(Beginning of Supplied records)

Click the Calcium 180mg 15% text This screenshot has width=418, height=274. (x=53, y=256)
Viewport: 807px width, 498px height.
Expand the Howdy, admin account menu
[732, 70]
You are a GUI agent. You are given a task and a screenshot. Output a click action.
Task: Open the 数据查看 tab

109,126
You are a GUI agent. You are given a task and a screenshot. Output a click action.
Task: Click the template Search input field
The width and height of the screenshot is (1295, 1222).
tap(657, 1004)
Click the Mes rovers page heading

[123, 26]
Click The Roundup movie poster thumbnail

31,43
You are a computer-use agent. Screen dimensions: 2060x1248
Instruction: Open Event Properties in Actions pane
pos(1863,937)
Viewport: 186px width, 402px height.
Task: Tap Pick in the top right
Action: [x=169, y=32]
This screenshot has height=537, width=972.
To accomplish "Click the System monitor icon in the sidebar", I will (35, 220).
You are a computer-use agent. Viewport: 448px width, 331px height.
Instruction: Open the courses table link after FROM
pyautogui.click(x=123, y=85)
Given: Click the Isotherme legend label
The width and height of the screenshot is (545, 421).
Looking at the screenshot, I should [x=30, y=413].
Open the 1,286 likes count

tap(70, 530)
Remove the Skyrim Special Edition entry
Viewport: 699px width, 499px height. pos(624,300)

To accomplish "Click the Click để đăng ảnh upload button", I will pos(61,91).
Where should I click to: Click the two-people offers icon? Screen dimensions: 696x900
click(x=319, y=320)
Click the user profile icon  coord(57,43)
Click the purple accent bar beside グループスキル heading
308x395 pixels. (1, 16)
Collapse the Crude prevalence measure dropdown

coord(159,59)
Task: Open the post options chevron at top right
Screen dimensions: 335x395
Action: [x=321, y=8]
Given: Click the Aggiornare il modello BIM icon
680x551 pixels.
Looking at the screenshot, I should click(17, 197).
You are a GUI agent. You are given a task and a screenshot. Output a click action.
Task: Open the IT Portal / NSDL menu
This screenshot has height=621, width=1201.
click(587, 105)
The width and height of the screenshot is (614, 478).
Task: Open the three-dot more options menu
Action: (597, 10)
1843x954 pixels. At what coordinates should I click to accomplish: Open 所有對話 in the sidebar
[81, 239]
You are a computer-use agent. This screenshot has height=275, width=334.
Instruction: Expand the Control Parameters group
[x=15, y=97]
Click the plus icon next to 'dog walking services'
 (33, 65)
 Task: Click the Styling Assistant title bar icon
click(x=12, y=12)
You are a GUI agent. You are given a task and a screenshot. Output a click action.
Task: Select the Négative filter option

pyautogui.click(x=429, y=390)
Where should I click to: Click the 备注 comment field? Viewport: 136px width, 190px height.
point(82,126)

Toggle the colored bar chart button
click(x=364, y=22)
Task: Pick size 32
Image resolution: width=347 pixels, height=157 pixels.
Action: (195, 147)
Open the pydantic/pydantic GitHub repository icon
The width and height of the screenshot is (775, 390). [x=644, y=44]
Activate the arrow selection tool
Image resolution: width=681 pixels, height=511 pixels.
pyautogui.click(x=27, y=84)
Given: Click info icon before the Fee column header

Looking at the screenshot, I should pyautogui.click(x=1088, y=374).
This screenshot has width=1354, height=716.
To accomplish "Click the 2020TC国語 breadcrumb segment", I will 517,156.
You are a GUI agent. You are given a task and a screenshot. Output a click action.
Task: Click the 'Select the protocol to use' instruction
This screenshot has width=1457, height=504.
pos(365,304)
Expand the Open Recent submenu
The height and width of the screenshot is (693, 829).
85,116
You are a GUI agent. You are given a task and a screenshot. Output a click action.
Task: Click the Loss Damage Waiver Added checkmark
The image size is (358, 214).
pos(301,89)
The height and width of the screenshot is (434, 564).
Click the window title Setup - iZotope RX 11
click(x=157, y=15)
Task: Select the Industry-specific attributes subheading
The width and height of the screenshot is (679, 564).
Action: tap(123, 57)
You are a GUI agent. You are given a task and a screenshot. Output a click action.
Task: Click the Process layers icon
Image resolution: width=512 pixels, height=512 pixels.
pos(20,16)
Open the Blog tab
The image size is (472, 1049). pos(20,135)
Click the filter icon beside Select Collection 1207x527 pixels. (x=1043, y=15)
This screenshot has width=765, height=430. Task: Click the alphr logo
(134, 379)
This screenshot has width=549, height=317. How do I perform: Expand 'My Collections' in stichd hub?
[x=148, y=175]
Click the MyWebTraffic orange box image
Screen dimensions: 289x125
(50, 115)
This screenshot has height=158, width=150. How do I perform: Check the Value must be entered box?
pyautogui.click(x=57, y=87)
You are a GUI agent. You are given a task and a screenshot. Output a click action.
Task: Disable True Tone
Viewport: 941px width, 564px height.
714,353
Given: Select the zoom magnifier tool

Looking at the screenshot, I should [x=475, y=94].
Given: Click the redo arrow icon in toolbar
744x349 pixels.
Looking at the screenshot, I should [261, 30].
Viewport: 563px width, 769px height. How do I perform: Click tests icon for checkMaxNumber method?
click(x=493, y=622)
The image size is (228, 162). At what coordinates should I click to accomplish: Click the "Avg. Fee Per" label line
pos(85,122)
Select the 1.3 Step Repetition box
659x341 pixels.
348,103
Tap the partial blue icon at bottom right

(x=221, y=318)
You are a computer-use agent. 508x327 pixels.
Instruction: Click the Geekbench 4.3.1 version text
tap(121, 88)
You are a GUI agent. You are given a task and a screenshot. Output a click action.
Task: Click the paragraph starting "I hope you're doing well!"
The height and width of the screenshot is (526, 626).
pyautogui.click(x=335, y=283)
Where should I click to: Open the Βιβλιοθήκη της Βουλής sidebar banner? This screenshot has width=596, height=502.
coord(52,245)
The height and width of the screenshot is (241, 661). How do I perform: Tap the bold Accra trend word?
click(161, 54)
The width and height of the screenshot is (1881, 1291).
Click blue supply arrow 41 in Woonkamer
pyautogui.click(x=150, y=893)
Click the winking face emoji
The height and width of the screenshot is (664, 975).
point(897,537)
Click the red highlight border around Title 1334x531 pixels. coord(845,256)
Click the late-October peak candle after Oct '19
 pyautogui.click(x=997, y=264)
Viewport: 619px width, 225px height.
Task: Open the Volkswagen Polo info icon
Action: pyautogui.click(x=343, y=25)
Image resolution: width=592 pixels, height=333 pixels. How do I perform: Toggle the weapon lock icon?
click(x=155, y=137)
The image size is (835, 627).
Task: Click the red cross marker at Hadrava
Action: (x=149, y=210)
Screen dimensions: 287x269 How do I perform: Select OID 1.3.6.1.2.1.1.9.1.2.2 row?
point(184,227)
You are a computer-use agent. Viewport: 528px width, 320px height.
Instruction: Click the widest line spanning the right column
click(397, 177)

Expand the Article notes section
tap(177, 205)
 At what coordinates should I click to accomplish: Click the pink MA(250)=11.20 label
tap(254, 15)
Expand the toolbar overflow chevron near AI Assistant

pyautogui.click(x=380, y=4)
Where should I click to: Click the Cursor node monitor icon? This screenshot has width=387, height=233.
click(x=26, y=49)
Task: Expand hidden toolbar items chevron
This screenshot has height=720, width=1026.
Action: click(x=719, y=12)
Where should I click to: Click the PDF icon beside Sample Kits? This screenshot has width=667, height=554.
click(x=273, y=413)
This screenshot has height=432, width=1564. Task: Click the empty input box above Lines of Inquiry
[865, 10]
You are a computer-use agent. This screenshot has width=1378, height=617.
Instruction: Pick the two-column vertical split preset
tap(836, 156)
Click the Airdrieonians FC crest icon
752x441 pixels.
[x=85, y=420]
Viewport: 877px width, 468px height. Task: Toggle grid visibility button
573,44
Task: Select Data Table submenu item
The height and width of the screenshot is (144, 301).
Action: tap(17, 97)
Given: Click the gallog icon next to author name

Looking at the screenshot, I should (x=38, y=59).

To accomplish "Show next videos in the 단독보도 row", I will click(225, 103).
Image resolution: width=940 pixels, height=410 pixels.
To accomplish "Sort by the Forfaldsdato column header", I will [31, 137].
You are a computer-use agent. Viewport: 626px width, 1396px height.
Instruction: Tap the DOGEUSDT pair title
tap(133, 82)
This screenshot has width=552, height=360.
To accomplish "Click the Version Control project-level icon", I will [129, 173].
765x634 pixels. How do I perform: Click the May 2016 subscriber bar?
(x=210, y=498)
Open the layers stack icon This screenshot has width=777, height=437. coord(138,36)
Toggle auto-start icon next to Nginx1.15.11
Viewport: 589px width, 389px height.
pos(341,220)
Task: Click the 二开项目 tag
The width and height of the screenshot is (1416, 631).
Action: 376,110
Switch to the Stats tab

(End of Supplied records)

### Work instructions
Go through the records and pull out each line that includes the word "will".

### Task result
To accomplish "Click the System monitor icon in the sidebar", I will (35, 220).
To accomplish "Click the Click để đăng ảnh upload button", I will pos(61,91).
To accomplish "Click the 2020TC国語 breadcrumb segment", I will 517,156.
To accomplish "Show next videos in the 단독보도 row", I will click(225, 103).
To accomplish "Sort by the Forfaldsdato column header", I will [31, 137].
To accomplish "Click the Version Control project-level icon", I will [129, 173].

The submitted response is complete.